Il bisogno di condivisione
Dopo anni di distanziamento sociale, le persone vogliono riprendere il contatto umano, condividere, scoprire e sperimentare. Al ristoratore è chiesto di accogliere, condividere il suo vissuto e il suo sapere attraverso luoghi, piatti conviviali e storytelling. Il pubblico premia gli chef che sanno raccontare il territorio e raccontarsi, valorizzando le materie prime del contesto in cui sono collocati e raccontando anche i produttori attraverso una cucina sincera, genuina e sostenibile al punto che i ristoranti e gli chef assumono anche il compito di educare la comunità a mangiare meglio e nel rispetto dell’ambiente. La riscoperta della natura si traduce anche nella scelta di ingredienti poveri e nutrienti. Chi ben rappresenta questa dimensione di narrazione territoriale è il ristorante Casa Gallo a Pompei che da generazioni attinge alle materie prime locali per portare in tavola piatti della tradizione campana dai sapori autentici.

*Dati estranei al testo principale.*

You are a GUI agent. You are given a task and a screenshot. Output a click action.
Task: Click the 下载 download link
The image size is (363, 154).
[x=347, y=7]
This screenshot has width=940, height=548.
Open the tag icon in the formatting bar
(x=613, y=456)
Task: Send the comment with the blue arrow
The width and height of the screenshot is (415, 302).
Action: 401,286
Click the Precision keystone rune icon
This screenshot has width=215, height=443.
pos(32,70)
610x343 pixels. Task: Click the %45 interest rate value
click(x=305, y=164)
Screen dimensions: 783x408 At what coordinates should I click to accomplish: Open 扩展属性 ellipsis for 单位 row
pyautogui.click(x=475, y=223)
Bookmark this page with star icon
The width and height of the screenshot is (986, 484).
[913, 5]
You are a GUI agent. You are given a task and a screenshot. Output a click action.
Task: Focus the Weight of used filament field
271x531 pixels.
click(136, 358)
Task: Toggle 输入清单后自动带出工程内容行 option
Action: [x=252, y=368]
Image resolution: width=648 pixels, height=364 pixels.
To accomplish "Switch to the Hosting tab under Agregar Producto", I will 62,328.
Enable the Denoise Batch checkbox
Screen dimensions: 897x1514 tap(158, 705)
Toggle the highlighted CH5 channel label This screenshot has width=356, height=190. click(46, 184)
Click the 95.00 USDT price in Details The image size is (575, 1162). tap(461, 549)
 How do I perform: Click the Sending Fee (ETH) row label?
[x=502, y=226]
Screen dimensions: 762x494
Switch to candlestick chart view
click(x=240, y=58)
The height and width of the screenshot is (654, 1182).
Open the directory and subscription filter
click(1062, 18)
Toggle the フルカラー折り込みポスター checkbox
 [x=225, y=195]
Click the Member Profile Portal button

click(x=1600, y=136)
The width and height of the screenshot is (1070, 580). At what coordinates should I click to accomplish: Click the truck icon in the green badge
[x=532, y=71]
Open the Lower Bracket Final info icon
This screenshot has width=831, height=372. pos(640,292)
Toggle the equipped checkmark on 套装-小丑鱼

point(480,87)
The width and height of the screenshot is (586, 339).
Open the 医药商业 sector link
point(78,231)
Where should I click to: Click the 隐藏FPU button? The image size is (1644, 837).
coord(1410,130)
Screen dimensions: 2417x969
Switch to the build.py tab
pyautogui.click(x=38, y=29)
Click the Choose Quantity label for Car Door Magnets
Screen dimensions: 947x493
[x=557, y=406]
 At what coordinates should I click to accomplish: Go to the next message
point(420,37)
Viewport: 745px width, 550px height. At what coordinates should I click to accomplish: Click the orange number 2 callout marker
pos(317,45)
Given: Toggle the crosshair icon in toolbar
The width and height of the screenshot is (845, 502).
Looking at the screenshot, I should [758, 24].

Parola d’ordine: social media
Il settore dei ristoranti sta conquistando i social media. 5 millennial su 10 hanno ordinato cibo o visitato un ristorante dopo averlo visto su TikTok, mentre il 38% delle persone sta viaggiando molto lontano da casa per provare il cibo consigliato da questo stesso social. In questo contesto maturano nuove e originali tendenze, anche su social ormai più consolidati, per esempio su Instagram c’è una maggior ricerca di verità e genuinità nell’estetica del piatto a vantaggio del sapore. Il Web 3.0 per esempio potrebbe diventare un veicolo per accedere a esperienze esclusive via i non fungibile token, mentre le stampanti in 3D per il cibo iniziano a prendere piede. Un esempio di ristorante che sfrutta la tecnologia NFT l’espressione della cucina giapponese in Abruzzo Oishi Japanese Kitchen che attraverso l’acquisto di un gettone virtuale che permette di accedere a una serie di attività esclusive quali un menù degustazione dedicato, piatti particolari, sconti riservati, possibilità di pagare in cripto valute e accedere a una community per restare in contatto diretto con lo staff e la proprietà.
Una cucina etica
Etica e sostenibilità sono oggi una priorità anche nella cucina. Se si parla di sostenibilità ambientale in senso stretto, oltre a una ristorazione vicina al territorio si sviluppa una ricerca scientifica che elabora nuove soluzioni per ridurre l’impatto ambientale dell’industria alimentare. La startup californiana Air Protein per esempio ha creato un’alternativa alla carne chiamata Air Meat, composta da microbi che trasformano l’anidride carbonica riciclata in proteine. Il prodotto mira a replicare il sapore e la consistenza dei veri prodotti a base di carne. Alcuni scienziati e ricercatori stanno già cercando modi per produrre cibo una volta che non ci saranno più terreni coltivabili. Arina Shokouhi, laureata alla Central Saint Martins, ha inventato un’alternativa all’avocado chiamata Ecovado, progettata per allontanare le persone dall’acquisto di cibo importato ad alta intensità di risorse. Una nuova attenzione all’etica è posta anche al lavoro all’interno dei ristoranti per creare condizioni appetibili per i giovani che si avvicinano a queste professioni. La cucina diventa uno strumento di integrazione della diversità e un laboratorio sociale per progetti di reinserimento come nel caso di ristoranti quali Etico Food a Roma e Pizzaut a Milano.